REQUIREMENT 1: Copy the passage about Gesang village word for word, from "In 1924, under" to "or town hall.", inclusive.
REQUIREMENT 2: Continue the text about Gesang village from where it stops.

TEXT:
»»
99% of the population are Moslem although a very small percent of Christians have homes in Gesang and there is a church.

History
In 1243, some of the Mataram kingdom set up Nusa Barong Island, Puger under the leadership of Patih Danurejo. They were ordered to search for an heirloom of the kingdom, which had been stolen by Ratu Pantai Selatan (The Queen of the Southern Ocean).
As the king of Blambangan knew that some of the Mataram people were staying within his kingdom. He ordered them to leave Nusa Barong Island. Feeling defeated, the remaining warriors ran away to the valley of Semeru mountain (which us now known as Tumpeng village). In the village they met an elder called ‘Mbah Tuan’. He suggested that they make a “Kauripan” (life), for themselves on the east of the Tumpeng village.
Then the Mataram people chose to live in Watu Dakon (which is now Dusun Krajan 1). They could make a life for themselves there.

In 1924, under Dutch colonialism, the first Kepala Desa Gesang was chosen, Bapak Taman Wirorejo. Bapak Taman Wirorejo, who also changed the name of the village to Gesang. The word comes from the word Pagesangan (similar to Kahuripan (life)).
 Taman Wirorejo		1924-1939
 Danurejo		        1940-1945
 Amaru			        1946-1949
 Surahmad Wd		        1950-1966
 Buwang			1967-1968
 Surahmad		        1969-1992
 Sukamtono		        1992-1997
 Bambang Bigyanto	        1997-2002
 Sukamtono		        2000-2007
 A. Baidowi Ridwan, SH   	2007-now

Education
Primary education is easily accessible in Gesang. The village is home to two Sekolah Dasar (SD) – primary schools – which provide early childhood education to those aged 5 to 11. SD Negeri 1 Gesang is located on the village’s main thoroughfare, Jalan Raya Gesang, while SD Negeri 2 Gesang is situated behind the Balai Desa, or town hall.
««
MATERIAL SUPPLIED:
»»
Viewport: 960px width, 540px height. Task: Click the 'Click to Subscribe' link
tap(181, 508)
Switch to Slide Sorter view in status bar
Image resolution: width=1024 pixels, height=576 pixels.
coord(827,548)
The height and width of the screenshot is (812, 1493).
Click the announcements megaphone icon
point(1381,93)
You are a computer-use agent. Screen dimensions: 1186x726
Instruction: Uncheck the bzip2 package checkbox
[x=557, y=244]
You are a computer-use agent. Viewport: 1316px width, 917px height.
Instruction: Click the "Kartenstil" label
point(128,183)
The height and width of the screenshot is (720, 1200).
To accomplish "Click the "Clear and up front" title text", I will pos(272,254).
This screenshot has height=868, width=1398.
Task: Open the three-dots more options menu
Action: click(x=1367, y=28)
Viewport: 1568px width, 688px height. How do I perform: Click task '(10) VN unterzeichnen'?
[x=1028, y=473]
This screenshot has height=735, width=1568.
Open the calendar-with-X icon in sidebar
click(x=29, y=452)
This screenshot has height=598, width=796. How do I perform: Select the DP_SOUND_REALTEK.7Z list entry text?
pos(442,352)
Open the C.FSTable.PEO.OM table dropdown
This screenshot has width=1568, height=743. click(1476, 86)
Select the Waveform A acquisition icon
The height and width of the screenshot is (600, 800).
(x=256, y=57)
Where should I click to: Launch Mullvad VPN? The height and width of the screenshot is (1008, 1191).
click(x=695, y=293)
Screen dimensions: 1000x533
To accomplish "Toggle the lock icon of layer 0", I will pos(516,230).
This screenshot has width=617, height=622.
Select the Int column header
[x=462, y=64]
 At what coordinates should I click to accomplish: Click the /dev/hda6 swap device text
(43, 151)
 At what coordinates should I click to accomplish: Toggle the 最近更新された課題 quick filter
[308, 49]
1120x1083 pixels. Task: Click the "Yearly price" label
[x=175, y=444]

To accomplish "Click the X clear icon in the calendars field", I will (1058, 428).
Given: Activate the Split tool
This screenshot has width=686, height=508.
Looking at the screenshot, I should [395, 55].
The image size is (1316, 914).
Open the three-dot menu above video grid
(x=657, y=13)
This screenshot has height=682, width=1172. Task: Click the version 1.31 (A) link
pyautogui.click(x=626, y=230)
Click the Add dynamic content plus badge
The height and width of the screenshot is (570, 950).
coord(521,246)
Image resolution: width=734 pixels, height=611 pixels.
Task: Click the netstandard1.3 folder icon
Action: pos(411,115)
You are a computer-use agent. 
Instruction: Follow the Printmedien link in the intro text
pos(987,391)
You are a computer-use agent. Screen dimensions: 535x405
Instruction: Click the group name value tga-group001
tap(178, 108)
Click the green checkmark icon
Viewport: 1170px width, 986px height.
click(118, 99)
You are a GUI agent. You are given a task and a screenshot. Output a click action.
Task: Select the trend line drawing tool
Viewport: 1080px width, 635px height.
««
REPLY 1:
In 1924, under Dutch colonialism, the first Kepala Desa Gesang was chosen, Bapak Taman Wirorejo. Bapak Taman Wirorejo, who also changed the name of the village to Gesang. The word comes from the word Pagesangan (similar to Kahuripan (life)).
 Taman Wirorejo		1924-1939
 Danurejo		        1940-1945
 Amaru			        1946-1949
 Surahmad Wd		        1950-1966
 Buwang			1967-1968
 Surahmad		        1969-1992
 Sukamtono		        1992-1997
 Bambang Bigyanto	        1997-2002
 Sukamtono		        2000-2007
 A. Baidowi Ridwan, SH   	2007-now

Education
Primary education is easily accessible in Gesang. The village is home to two Sekolah Dasar (SD) – primary schools – which provide early childhood education to those aged 5 to 11. SD Negeri 1 Gesang is located on the village’s main thoroughfare, Jalan Raya Gesang, while SD Negeri 2 Gesang is situated behind the Balai Desa, or town hall.

REPLY 2:
Students attending Junior/Senior/Vocational  High school – known as SMP (Sekolah Menengah Pertama), SMA (Sekolah Menengah Atas), SMK (Sekolah Menengah Kejuruan) respectively – travel the short distance to neighbouring villages; Pulo and Tempeh. Alternatively, students may attend either of the two SMA in Lumajang for their final three years of schooling.
In addition to primary and secondary schooling, children may enrol in Kindergarten – Taman Kanak-Kanak (TK) – which is housed adjacent to SDN 2 Gesang.
For special needs children, a Sekolah Luar Biasa (SLB), is also available in Gesang, located on Jalan Sutono (Sutono Street).  This school was renovated as part of the Australia-Indonesia Youth Exchange Program 2009/09.  The SLB caters for all students who have learning disabilities, which might mean that they don’t get the proper attention and care needed in a regular school.  This means that students with disabilities, ranging from deafness through to those that suffer from genetic disorders, such as down syndrome.

Health
Gesang has a Puskesmas (Pusat Kesehatan Masyarakat - Community Health Centre) in the centre of the village. The centre's staff includes a doctor, a dentist, a nurse and a midwife.
A pharmacy for prescription drugs is also located within the Puskesmas. The staff at the Puskesmas run community centred programs aimed at improving the health of the town using social cohesion. There is a particular focus on the health of women and children, with special clinics being run to target key issues such as nutrition, physical health and mental development, and basic sanitation.
The centre is also initiating a campaign to improve the sanitation in the village to prevent the occurrence and transmission of communicable disease. Additionally there is a continuous mosquito surveillance program, aimed at assessing and decreasing the incidence of dengue fever in the local area.
Also separate from the Puskesmas, there are several sporting initiatives such as soccer, volleyball and aerobics, aimed at getting members of different demographics physically active.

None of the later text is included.